Open Naton1 opened this issue 2 years ago • 1 comments

Describe the bug MaskablePPO calculates FPS here, which checks self._num_timesteps_at_start. However MaskablePPO overrides _setup_learn which is where this gets updated (in BaseAlgorithm here), so it never updates this field.
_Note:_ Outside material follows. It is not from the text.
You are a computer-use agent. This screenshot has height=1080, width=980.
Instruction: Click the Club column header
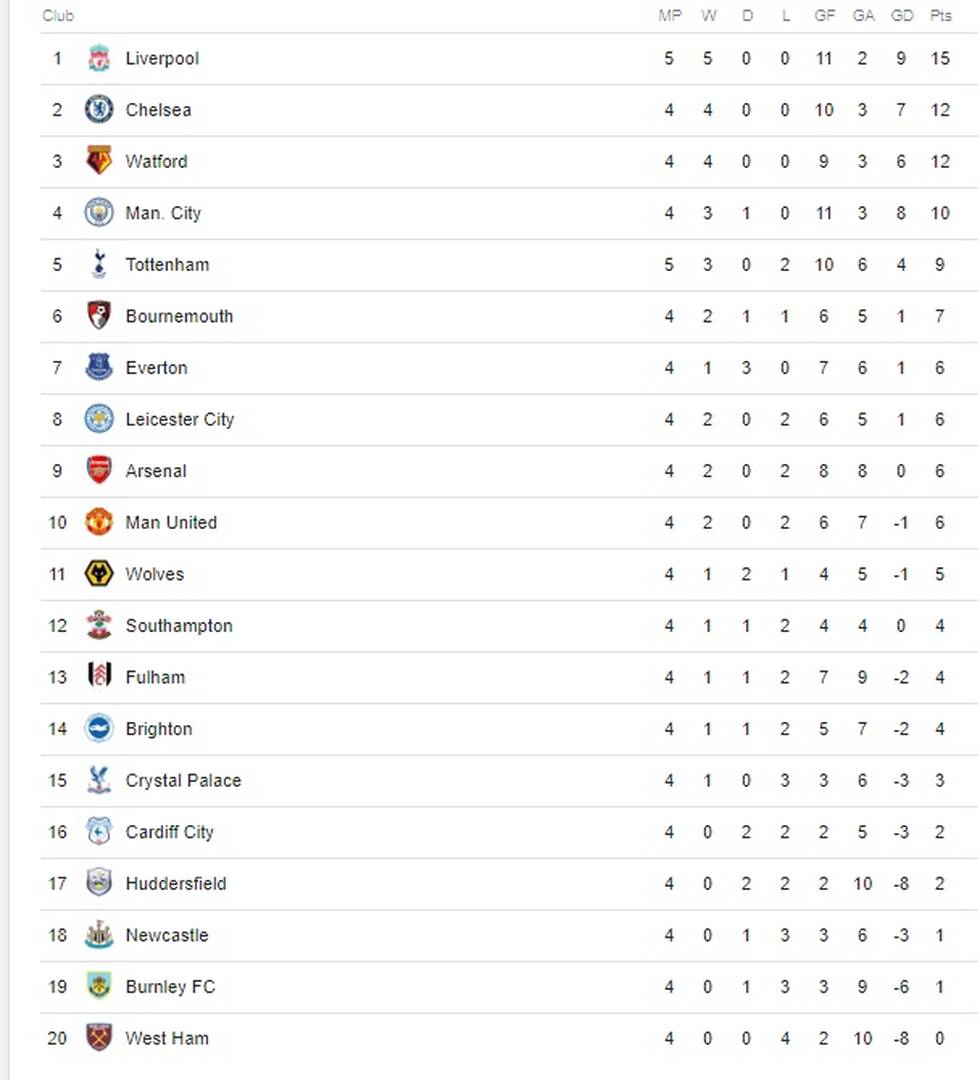(58, 16)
This means it's always 0, so it's incorrect when reset_num_timestamps=False.

Code example N/A (the issue is present but looking at the code I linked above)

Just passing reset_num_timesteps=False into MaskablePPO.learn() will log incorrect fps after the first call to learn

System Info

- OS: Windows-10-10.0.19044-SP0 10.0.19044
- Python: 3.9.16
- Stable-Baselines3: 1.7.0
- PyTorch: 1.13.1+cpu
- GPU Enabled: False
- Numpy: 1.24.2
- Gym: 0.21.0

Additional context For ex. here's my tensorboard graph when using the following code:

while True:
    ppo.learn(total_timesteps=1000000,
              tb_log_name='agent',
              reset_num_timesteps=False,
              callback=checkpoint_callback)

As you can see, FPS shot up right after the first 1000000 timesteps, when learn was called again.

Mar 04 '23 05:03 Naton1

Hello, it is indeed missing the fix we did a while ago for all other algos: https://github.com/DLR-RM/stable-baselines3/blob/f0382a25bdbed62dcc31875d3e540ad95c1575a5/stable_baselines3/common/base_class.py#L404

i would welcome a PR that fixes this issue =)

Mar 04 '23 10:03 araffin